Start of Data records
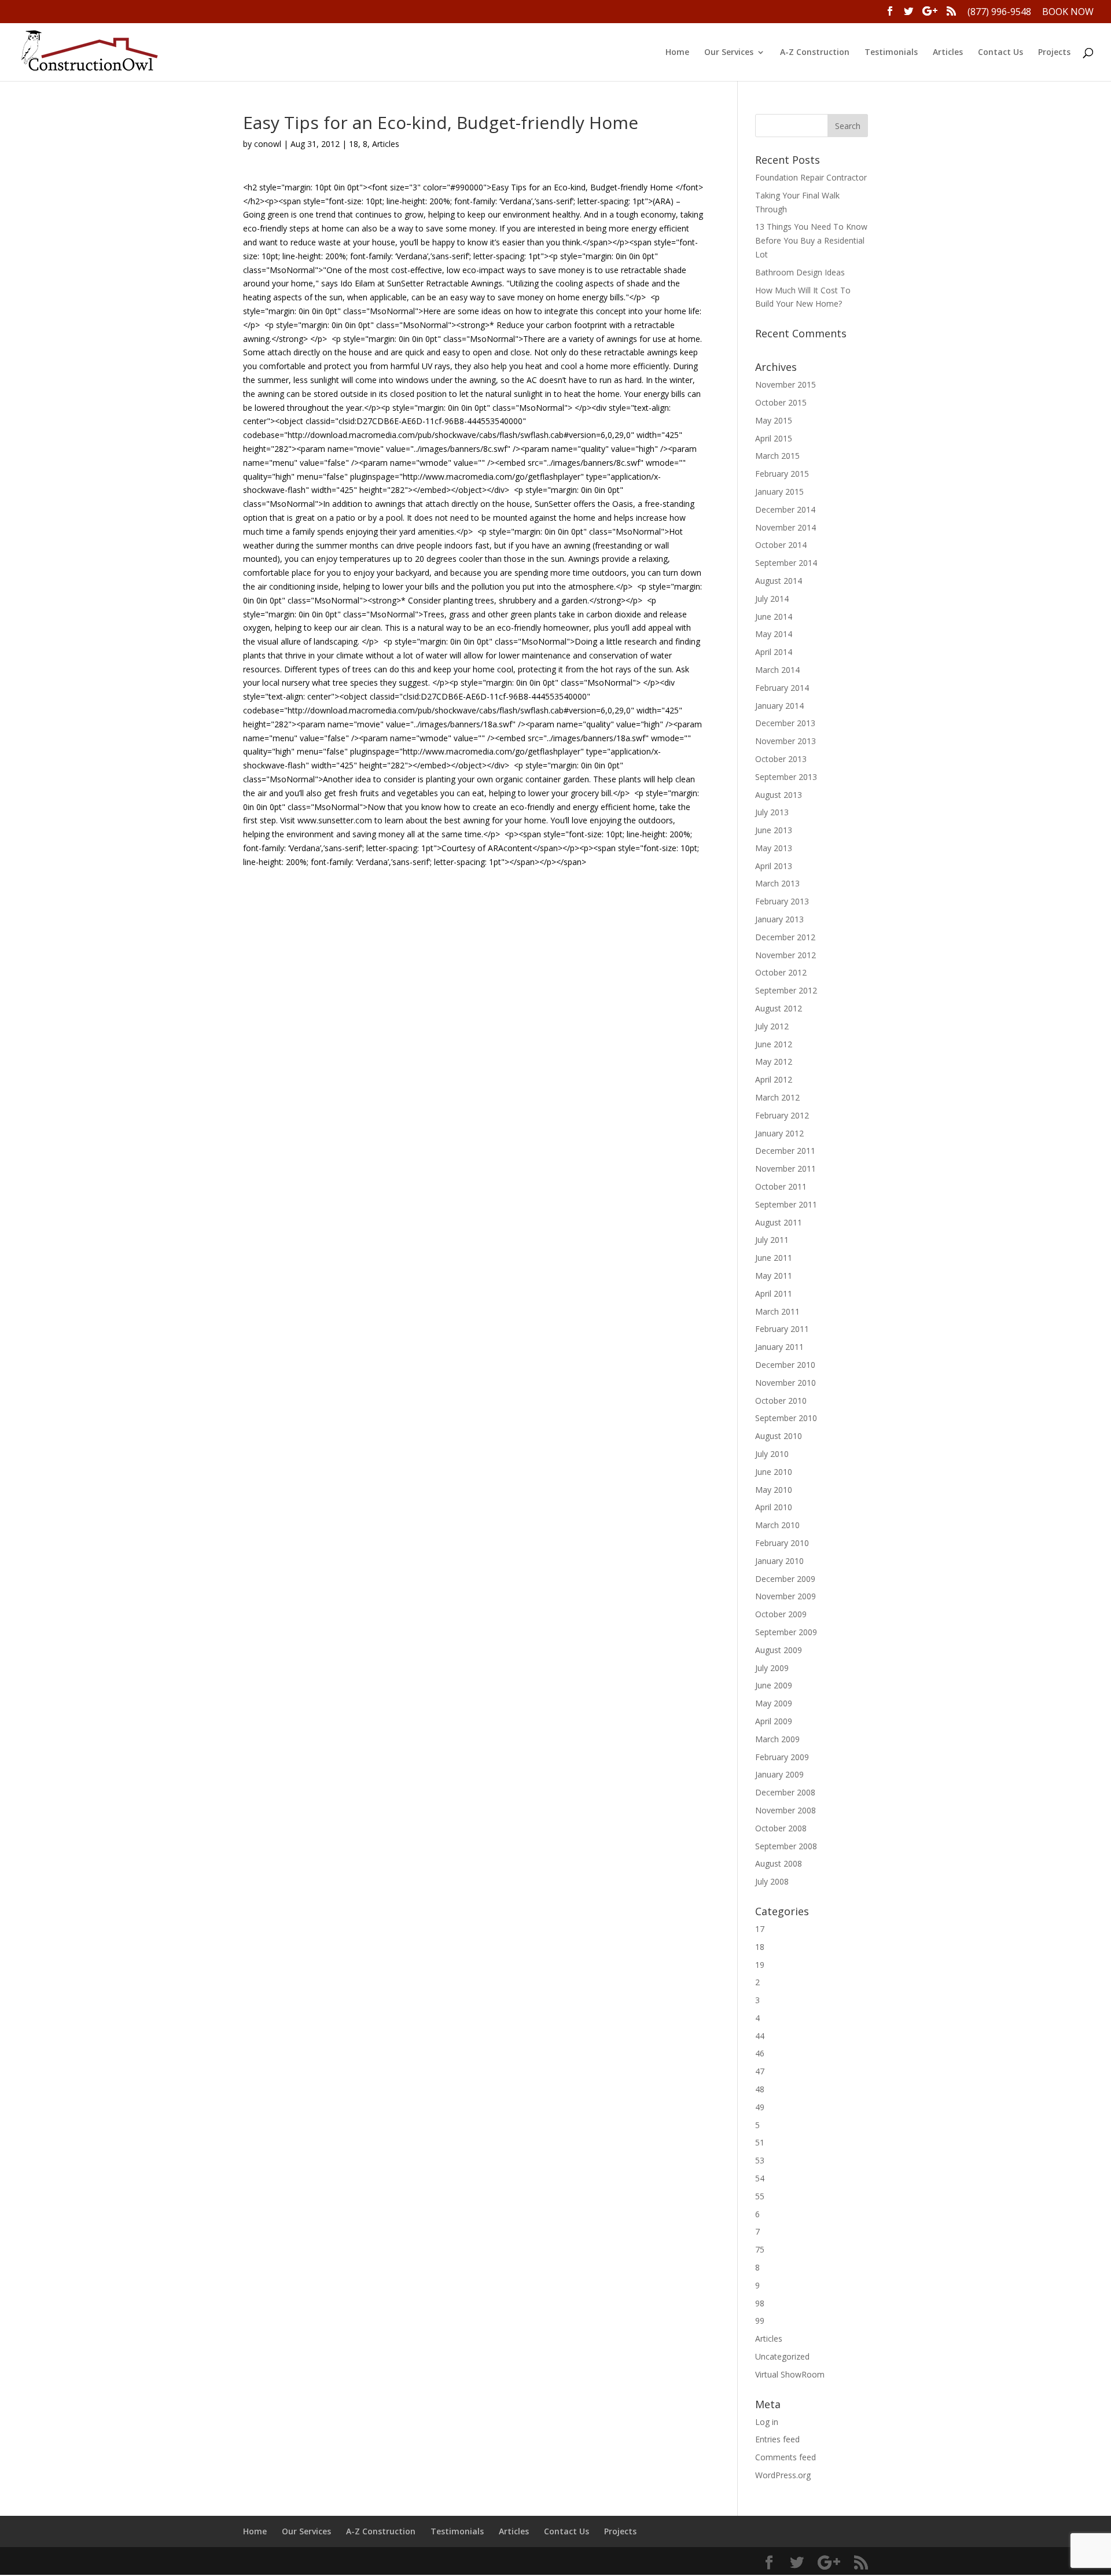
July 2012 (772, 1026)
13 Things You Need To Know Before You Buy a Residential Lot (811, 240)
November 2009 (785, 1596)
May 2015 (773, 420)
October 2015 (781, 402)
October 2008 (781, 1828)
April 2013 (773, 865)
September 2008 (786, 1846)
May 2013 (773, 847)
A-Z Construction (814, 52)
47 (759, 2071)
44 (759, 2035)
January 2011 (779, 1346)
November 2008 (785, 1810)
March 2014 (777, 669)
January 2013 (779, 919)
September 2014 (786, 562)
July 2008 (772, 1881)
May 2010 (773, 1489)
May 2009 (773, 1703)
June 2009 (773, 1685)
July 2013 (772, 812)
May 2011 (773, 1275)
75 (759, 2249)
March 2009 (777, 1739)
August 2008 (778, 1863)
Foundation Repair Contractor (811, 177)
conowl (267, 143)
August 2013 (778, 794)
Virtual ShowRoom (790, 2374)
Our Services (728, 52)
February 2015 (782, 473)
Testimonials (891, 52)
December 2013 (785, 722)
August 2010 (778, 1435)
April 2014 (773, 651)
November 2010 (785, 1382)
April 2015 (773, 438)
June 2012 (773, 1044)
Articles (948, 52)
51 (759, 2142)
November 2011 (785, 1168)
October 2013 (781, 758)
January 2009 (779, 1774)
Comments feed (785, 2457)
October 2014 (781, 544)
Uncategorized (782, 2356)
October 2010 (781, 1400)
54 (759, 2178)
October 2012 (781, 972)
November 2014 (785, 527)
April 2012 (773, 1079)
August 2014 (778, 580)
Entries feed (777, 2439)
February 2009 (782, 1756)
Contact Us (1000, 52)
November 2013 (785, 740)
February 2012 (782, 1115)
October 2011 (781, 1186)
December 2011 (785, 1150)
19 (759, 1964)
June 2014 (773, 616)
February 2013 (782, 901)
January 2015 (779, 491)
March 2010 (777, 1524)
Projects (1054, 52)
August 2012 (778, 1008)
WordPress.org (783, 2475)
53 (759, 2160)
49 (759, 2107)
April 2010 (773, 1507)
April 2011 (773, 1293)
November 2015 (785, 384)
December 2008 (785, 1792)
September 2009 (786, 1631)
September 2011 (786, 1204)
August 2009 (778, 1649)
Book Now (1068, 12)
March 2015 (777, 455)
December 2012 (785, 937)
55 (759, 2196)
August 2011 (778, 1222)
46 (759, 2053)
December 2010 (785, 1364)
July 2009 (772, 1667)
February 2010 (782, 1542)
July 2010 (772, 1453)
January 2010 (779, 1560)
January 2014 (779, 705)
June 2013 (773, 830)
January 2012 (779, 1133)
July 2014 (772, 598)
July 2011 (772, 1239)
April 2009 (773, 1721)
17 (759, 1928)
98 (759, 2303)
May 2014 (773, 633)
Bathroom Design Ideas (800, 272)
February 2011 (782, 1328)
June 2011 (773, 1257)
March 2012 (777, 1097)
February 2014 (782, 687)
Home (677, 52)
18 (353, 143)
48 (759, 2089)
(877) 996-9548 (999, 12)
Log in (766, 2421)
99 (759, 2320)
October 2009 (781, 1614)
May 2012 (773, 1061)
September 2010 (786, 1417)
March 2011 (777, 1311)
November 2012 (785, 955)
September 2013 (786, 776)
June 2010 (773, 1471)
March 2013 (777, 883)
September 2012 (786, 990)
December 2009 (785, 1578)
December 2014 (785, 509)
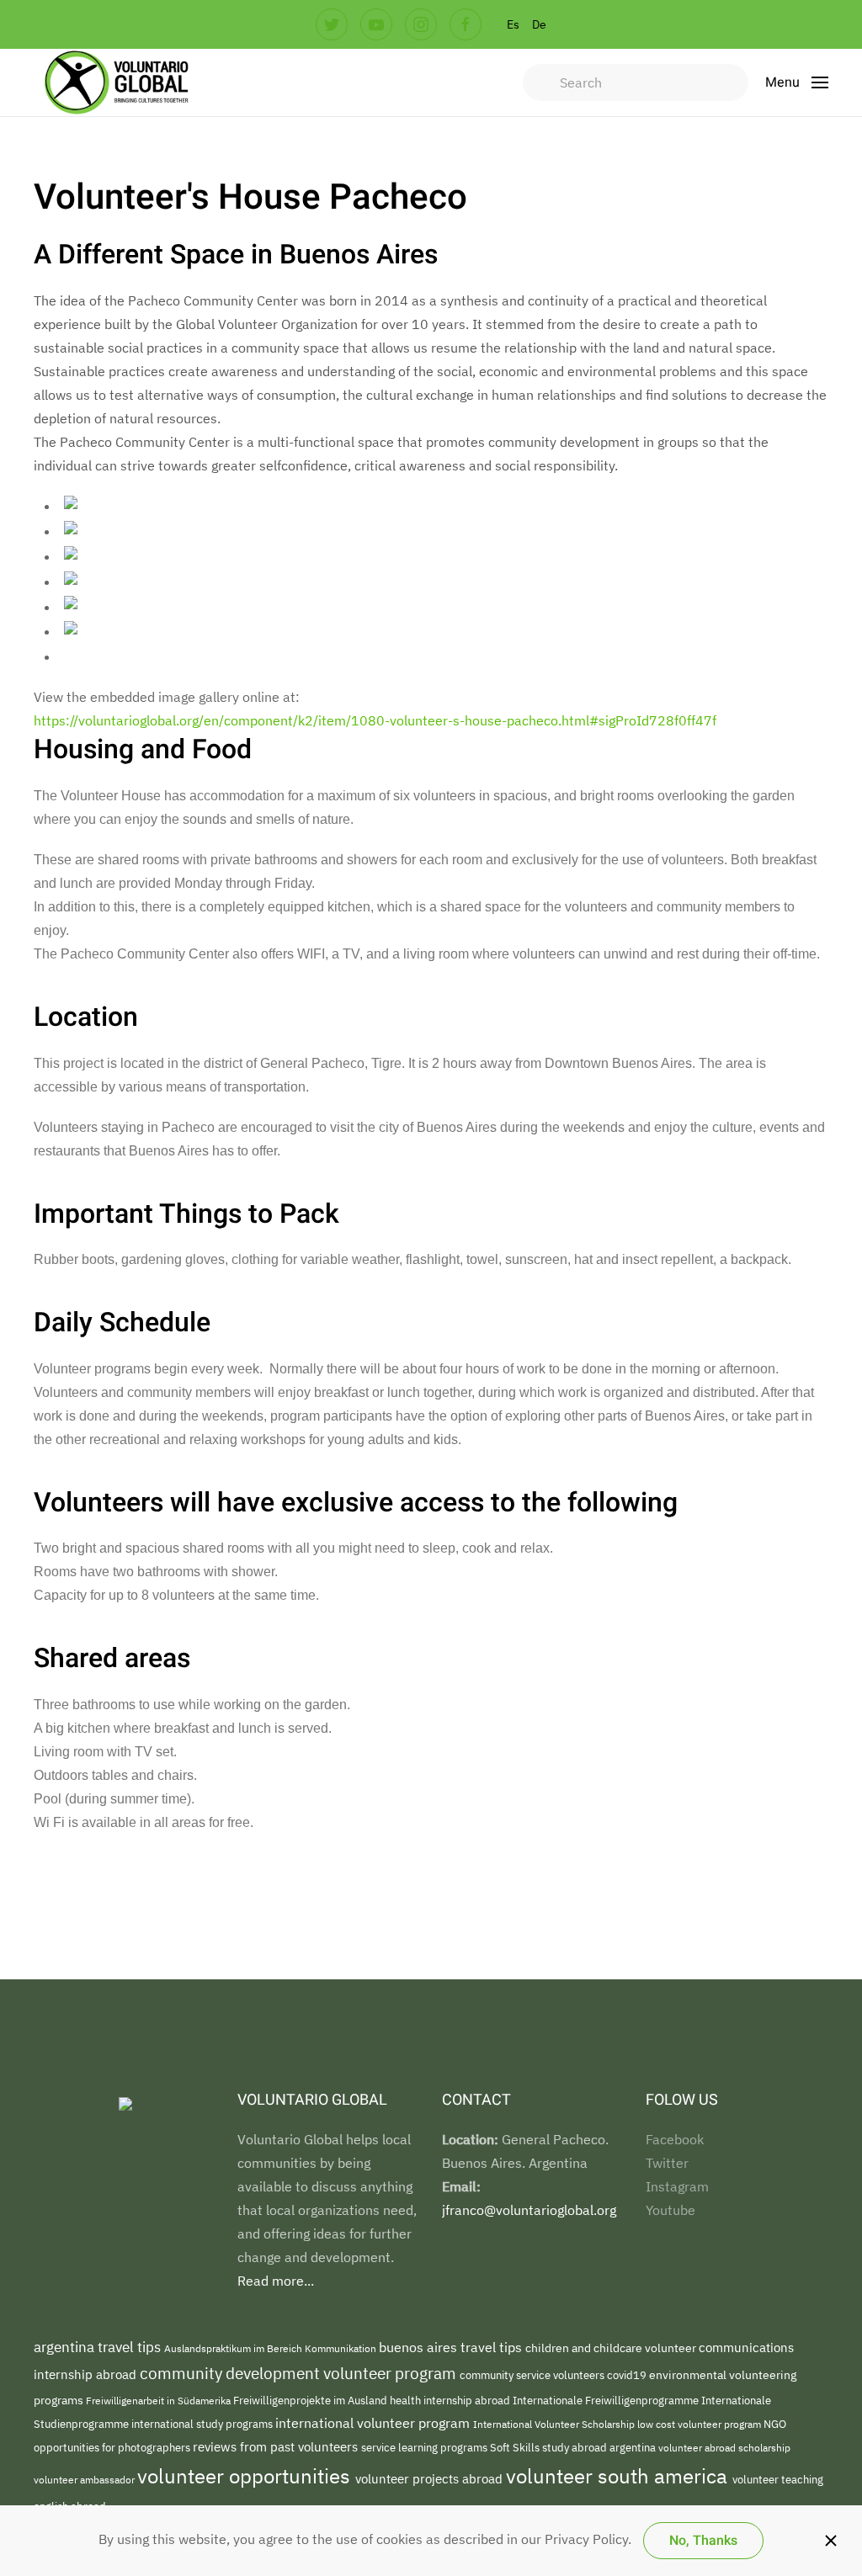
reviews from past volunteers (277, 2447)
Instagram (677, 2186)
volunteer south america (619, 2475)
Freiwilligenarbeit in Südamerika (159, 2400)
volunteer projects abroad (430, 2479)
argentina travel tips (99, 2346)
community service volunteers (533, 2374)
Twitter (667, 2162)
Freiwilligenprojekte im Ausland (311, 2400)
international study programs (203, 2423)
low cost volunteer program (700, 2423)
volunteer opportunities (246, 2475)
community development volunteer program (300, 2373)
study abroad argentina (600, 2447)
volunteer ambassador (85, 2479)
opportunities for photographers (113, 2447)
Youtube (670, 2210)
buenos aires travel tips (452, 2347)
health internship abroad (451, 2400)
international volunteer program (374, 2422)
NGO (775, 2423)
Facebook (675, 2139)
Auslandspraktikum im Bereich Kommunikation (271, 2348)
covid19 (628, 2375)
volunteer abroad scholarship (724, 2447)
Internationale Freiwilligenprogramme (607, 2400)
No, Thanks (703, 2541)
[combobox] (635, 82)
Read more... (275, 2280)
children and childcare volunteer (612, 2348)
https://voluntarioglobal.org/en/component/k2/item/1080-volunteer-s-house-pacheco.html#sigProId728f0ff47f (375, 720)
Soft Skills (516, 2448)
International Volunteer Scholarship (555, 2423)
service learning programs (425, 2447)
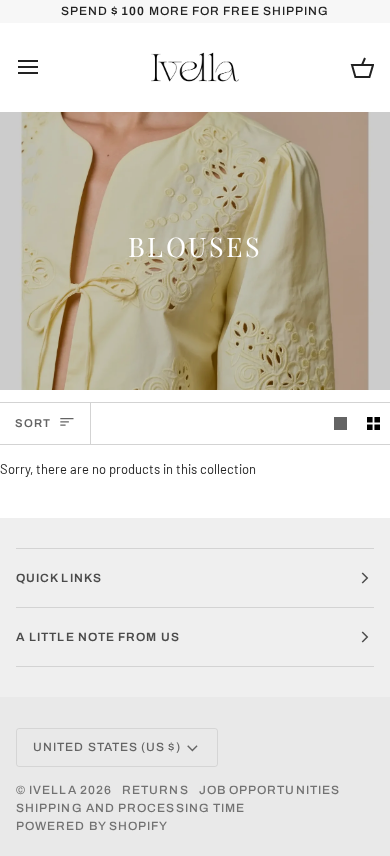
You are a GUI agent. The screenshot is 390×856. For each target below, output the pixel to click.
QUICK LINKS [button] (59, 578)
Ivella (52, 790)
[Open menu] (46, 67)
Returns (155, 790)
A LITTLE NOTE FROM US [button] (98, 637)
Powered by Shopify (92, 826)
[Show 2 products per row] (373, 423)
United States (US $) (107, 747)
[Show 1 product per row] (340, 423)
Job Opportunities (269, 790)
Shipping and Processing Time (130, 808)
End of Data records
◆ What to produce:
Without including any picture, retype the entries exactly.

◆ The answer:
July 2012 (772, 1026)
13 Things You Need To Know Before You Buy a Residential Lot (811, 240)
November 2009 (785, 1596)
May 2015 (773, 420)
October 2015 (781, 402)
October 2008 (781, 1828)
April 2013 (773, 865)
September 2008 (786, 1846)
May 2013 (773, 847)
A-Z Construction (814, 52)
47 (759, 2071)
44 (759, 2035)
January 2011 (779, 1346)
November 2008 (785, 1810)
March 2014 (777, 669)
January 2013 (779, 919)
September 2014 (786, 562)
July 2008 (772, 1881)
May 2010 (773, 1489)
May 2009 (773, 1703)
June 2009 (773, 1685)
July 2013 (772, 812)
May 2011 (773, 1275)
75 (759, 2249)
March 2009 (777, 1739)
August 2008 (778, 1863)
Foundation Repair Contractor (811, 177)
conowl (267, 143)
August 2013 (778, 794)
Virtual ShowRoom (790, 2374)
Our Services (728, 52)
February 2015 (782, 473)
Testimonials (891, 52)
December 2013 (785, 722)
August 2010 (778, 1435)
April 2014 (773, 651)
November 2010 (785, 1382)
April 2015 (773, 438)
June 2012 (773, 1044)
Articles (948, 52)
51 (759, 2142)
November 2011 (785, 1168)
October 2013 (781, 758)
January 2009 (779, 1774)
Comments feed (785, 2457)
October 2014 (781, 544)
Uncategorized (782, 2356)
October 2010 (781, 1400)
54 (759, 2178)
October 2012 (781, 972)
November 2014 (785, 527)
April 2012 (773, 1079)
August 2014 (778, 580)
Entries feed (777, 2439)
February 2009 (782, 1756)
Contact Us (1000, 52)
November 2013 (785, 740)
February 2012 (782, 1115)
October 2011 (781, 1186)
December 2011 (785, 1150)
19 (759, 1964)
June 2014 (773, 616)
February 2013 (782, 901)
January 2015 (779, 491)
March 2010 (777, 1524)
Projects (1054, 52)
August 2012 (778, 1008)
WordPress.org (783, 2475)
53 (759, 2160)
49 (759, 2107)
April 2010 (773, 1507)
April 2011 (773, 1293)
November 2015 (785, 384)
December 2008 (785, 1792)
September 2009 (786, 1631)
September 2011 (786, 1204)
August 2009 (778, 1649)
Book Now (1068, 12)
March 2015 (777, 455)
December 2012 (785, 937)
55 (759, 2196)
August 2011 (778, 1222)
46 (759, 2053)
December 2010 (785, 1364)
July 2009 (772, 1667)
February 2010 (782, 1542)
July 2010 (772, 1453)
January 2010 (779, 1560)
January 2014 (779, 705)
June 2013 (773, 830)
January 2012 (779, 1133)
July 2014 (772, 598)
July 2011 (772, 1239)
April 2009 (773, 1721)
17 (759, 1928)
98 (759, 2303)
May 2014 (773, 633)
Bathroom Design Ideas (800, 272)
February 2011 (782, 1328)
June 2011 (773, 1257)
March 2012 (777, 1097)
February 2014 (782, 687)
Home (677, 52)
18 (353, 143)
48 (759, 2089)
(877) 996-9548 (999, 12)
Log in (766, 2421)
99 (759, 2320)
October 2009 (781, 1614)
May 2012 (773, 1061)
September 2010 (786, 1417)
March 2011 (777, 1311)
November 2012 (785, 955)
September 2013 (786, 776)
June 2010 (773, 1471)
March 2013 (777, 883)
September 2012 (786, 990)
December 2009 (785, 1578)
December 2014 (785, 509)
reviews from past volunteers (277, 2447)
Instagram (677, 2186)
volunteer south america (619, 2475)
Freiwilligenarbeit in Südamerika (159, 2400)
volunteer projects abroad (430, 2479)
argentina travel tips (99, 2346)
community service volunteers (533, 2374)
Twitter (667, 2162)
Freiwilligenprojekte im Ausland (311, 2400)
international study programs (203, 2423)
low cost volunteer program (700, 2423)
volunteer opportunities (246, 2475)
community development volunteer program (300, 2373)
study abroad argentina (600, 2447)
volunteer ambassador (85, 2479)
opportunities for photographers (113, 2447)
Youtube (670, 2210)
buenos aires travel tips (452, 2347)
health internship abroad (451, 2400)
international volunteer program (374, 2422)
NGO (775, 2423)
Facebook (675, 2139)
Auslandspraktikum im Bereich Kommunikation (271, 2348)
covid19 (628, 2375)
volunteer abroad scholarship (724, 2447)
Internationale Freiwilligenprogramme (607, 2400)
No, Thanks (703, 2541)
[combobox] (635, 82)
Read more... (275, 2280)
children and childcare volunteer (612, 2348)
https://voluntarioglobal.org/en/component/k2/item/1080-volunteer-s-house-pacheco.html#sigProId728f0ff47f (375, 720)
Soft Skills (516, 2448)
International Volunteer Scholarship (555, 2423)
service learning programs (425, 2447)
You are a GUI agent. The screenshot is 390×856. For each target below, output the pixel to click.
QUICK LINKS [button] (59, 578)
Ivella (52, 790)
[Open menu] (46, 67)
Returns (155, 790)
A LITTLE NOTE FROM US [button] (98, 637)
Powered by Shopify (92, 826)
[Show 2 products per row] (373, 423)
United States (US $) (107, 747)
[Show 1 product per row] (340, 423)
Job Opportunities (269, 790)
Shipping and Processing Time (130, 808)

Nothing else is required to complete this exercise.